For a look behind the scenes, let’s follow the MSR Lightning Ascent snowshoe through its fabrication and assembly process.

The first piece created is the snowshoe’s aggressive 360-degree traction frame. A large laser cutter produces multiple snowshoe frames at once from a single blade of strong, ultralight 7000 series aluminum.

Each laser-cut frame is then shaped into 360 degrees by a programmable bending machine, creating the snowshoe frame. This bending operation is crucial to the design’s functionality, and the on-site quality checks help ensure that each Lightning Ascent snowshoe works as it’s supposed to.

A massive 400-ton punch press sits on its own isolated 5-foot thick reinforced concrete foundation in the factory.

industrial punch press

Guided by a single operator, the 400-ton punch press fabricates other snowshoe parts, such as the frame’s cross members and crampons, which are then attached at key points in the assembly process, speeding efficiency and reducing labor costs.

After the 360-degree traction frame is bent and riveted in one station, the frame is sent out to a local paint house to receive a powder coating. When it returns, the riveting machine operator attaches a special polyurethane fabric decking—which is also die-cut in-house. This high-tensile fabric is what gives the Lightning Ascent snowshoe its ultralight flotation. Oversight is critical during this part of the process because the fabric must be cut and riveted to the deck in precise angles to tension the frame for proper flex and function.

riveting snowshoes

Offsite, the bindings, also made of polyurethane (a cold-resistant, flexible plastic used on all our snowshoe bindings), are injection-molded. The parts are delivered to the Seattle factory where they are assembled and riveted to the crampons. Then the whole binding-and-crampon assembly is attached to the snowshoe deck frame and voilà: a brand new Lightning Ascent snowshoe.

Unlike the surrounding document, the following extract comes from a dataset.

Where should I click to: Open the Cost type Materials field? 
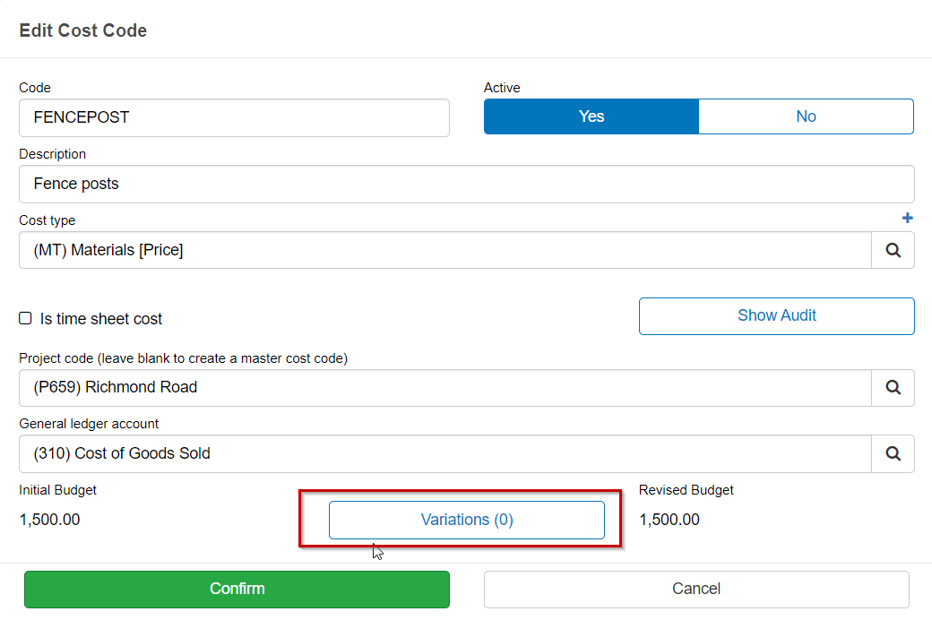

Design and Manufacturing Efficiency

MSR matches its efficient snowshoe designs with an efficiency of manufacturing because attending to both product and process ensures that only quality gear goes out the door. MSR’s machines are created in its own on-site tool shop and are regularly maintained by the toolmakers to assure they are operating on spec. Making snowshoes in Seattle has also allowed MSR employees to learn how to deal with disposable waste material and recycling, so they can maintain their goals of environmental and socially conscious manufacturing. They strive to be good stewards and that begins at home.